St. Pölten – Übergewicht und Adipositas werden gerade auch bei jungen Patienten zu einem immer größeren Problem. Neben schwerwiegenden Krankheiten wie Diabetes und Herzkreislauferkrankungen kann Übergewicht auch zur Schädigung der Gelenke führen und erhöht das Risiko einer frühzeitigen Arthrose. In dem neuen Projekt „Children’s KNEEs“ untersuchen Forscher der österreichischen Fachhochschule St. Pölten die Auswirkungen von Übergewicht auf die Gelenke von Kindern und Jugendlichen und erarbeiten aus klinischer und biomechanischer Sicht ein physiotherapeutisches Trainingsprogramm.
17 Prozent der Kinder in Österreich sind übergewichtig, sieben Prozent leiden unter Adipositas – Tendenz steigend. Ähnliche Werte finden sich auch in Deutschland: laut der KIGGS-Studie (2003-2006) des Robert-Koch-Instituts litten zum Erhebungszeitpunkt 15 Prozent der Kinder und Jugendlichen zwischen 3 und 17 Jahren an Übergewicht, etwa sechs Prozent davon waren adipös.

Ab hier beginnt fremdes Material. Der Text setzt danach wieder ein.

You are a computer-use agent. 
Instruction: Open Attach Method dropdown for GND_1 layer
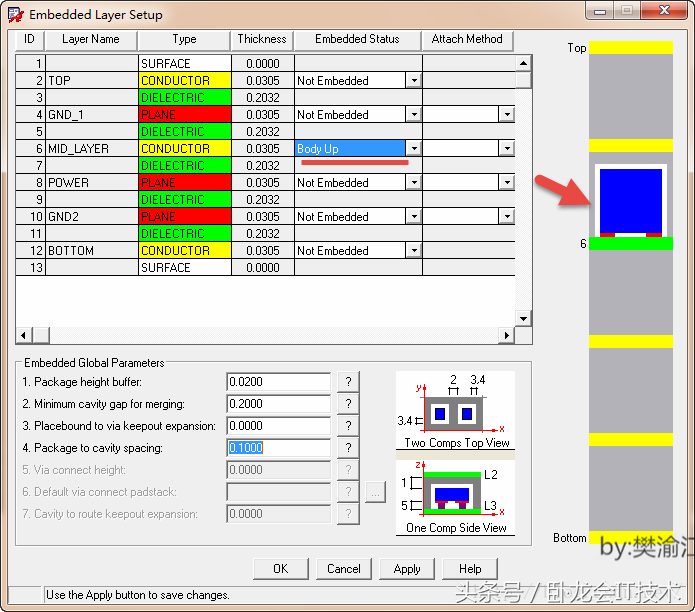pyautogui.click(x=506, y=115)
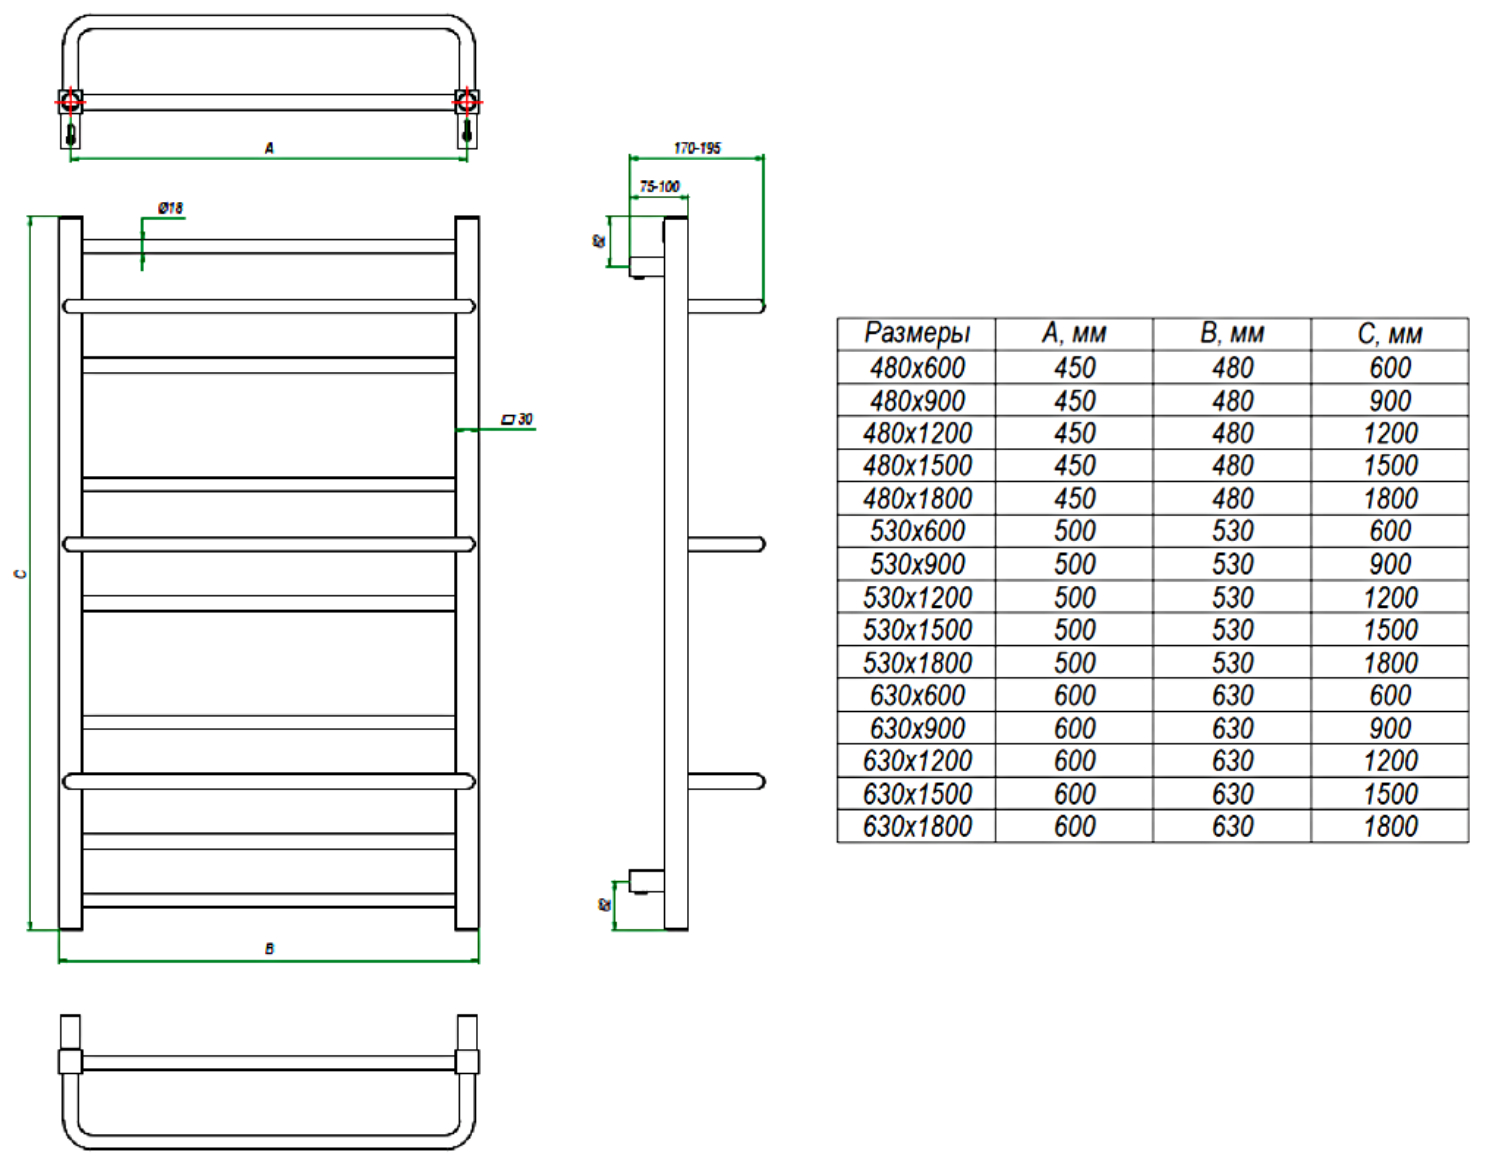
Task: Click the vertical dimension label C
Action: coord(19,574)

Das Gewicht belastet bei jedem Schritt die Knochen und Gelenke und kann so zu Gelenkproblemen führen. Studien haben einen starken Zusammenhang zwischen Übergewicht und negativen Auswirkungen auf biomechanische Abläufe beim Fortbewegen festgestellt. Vor allem die Kombination aus erhöhtem Körpergewicht und biomechanischen Fehlstellungen kann zu einer erhöhten und somit unphysiologischen Gelenksbelastung in Hüft-, Knie- und Sprunggelenken führen. Besteht diese Mehrbelastung über einen längeren Zeitraum hinweg, kann dies zu einem erhöhten Risiko führen, frühzeitig eine Arthrose zu entwickeln.

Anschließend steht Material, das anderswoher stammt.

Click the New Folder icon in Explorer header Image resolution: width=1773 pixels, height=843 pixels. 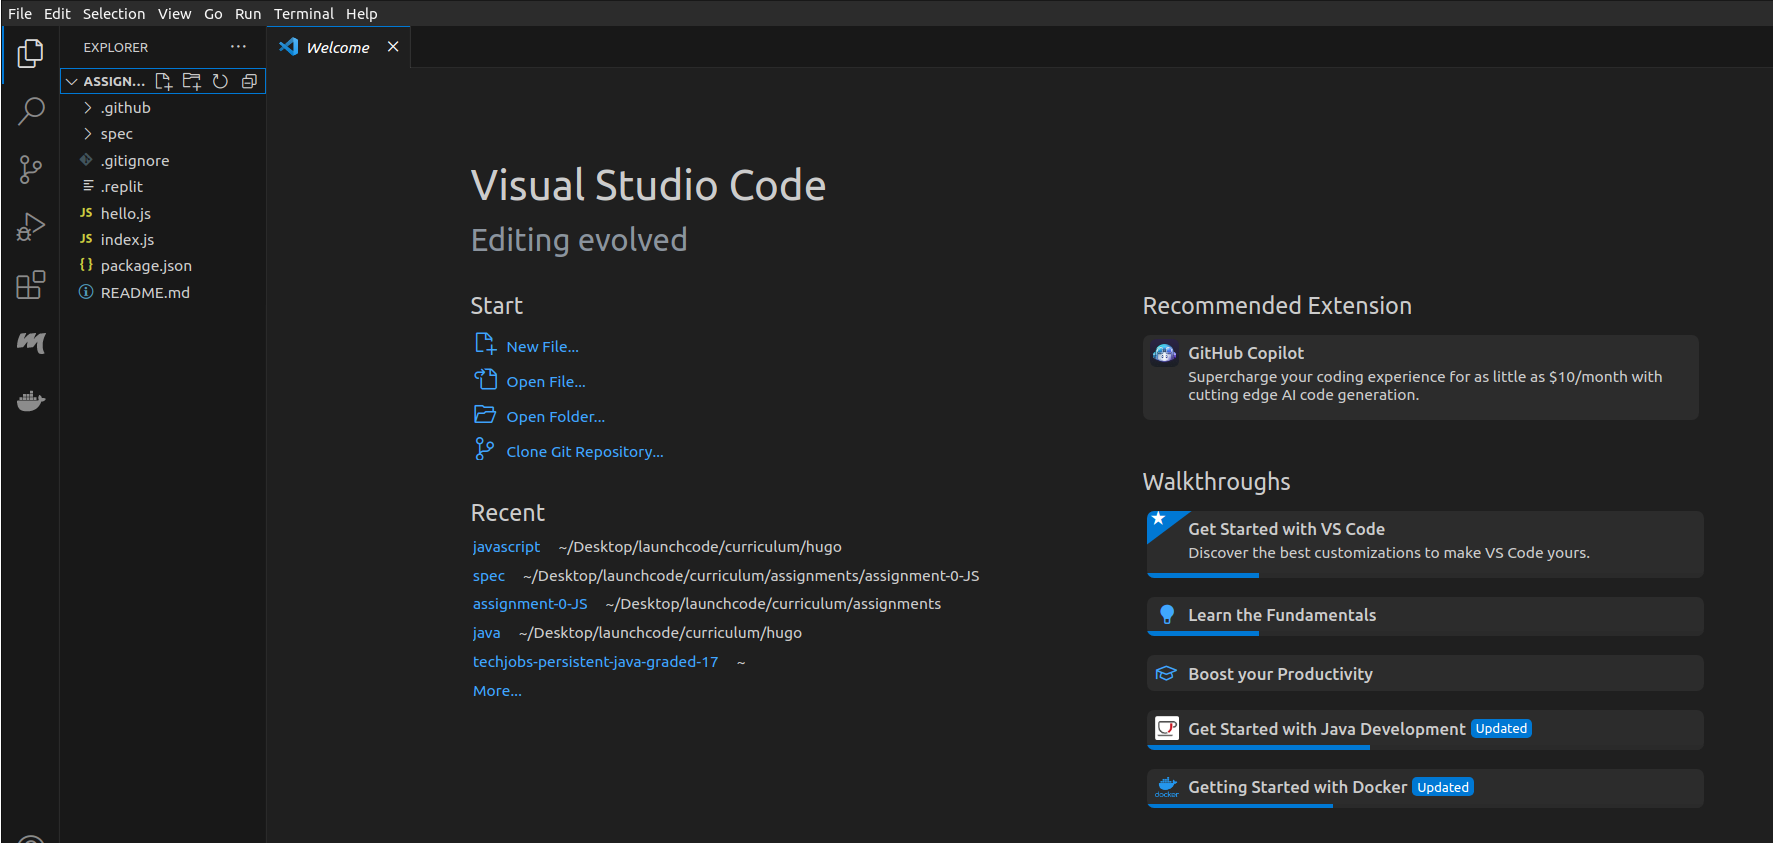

„Wissenschaftliche Untersuchungen haben gezeigt, dass spezifische Trainingsprogramme zur Verbesserung der neuromuskulären Kontrolle und der Muskelkraft dieser unphysiologischen Mehrbelastung entgegenwirken können. Dennoch sind die biomechanischen Mechanismen, die dahinter stecken, noch relativ unklar“, erklärt Projektleiter Brian Horsak, Sportwissenschaftler und FH-Dozent am Department Gesundheit der FH St. Pölten. In der Studie „Children’s KNEEs“ analysieren die Forscher die veränderten biomechanischen Abläufe beim Fortbewegen von übergewichtigen Kindern und Jugendlichen. Dabei kommt die Methode des „Motion Capturing“ zum Einsatz. So können die Bewegungen der einzelnen Körpersegmente im dreidimensionalen Raum erfasst und analysiert werden.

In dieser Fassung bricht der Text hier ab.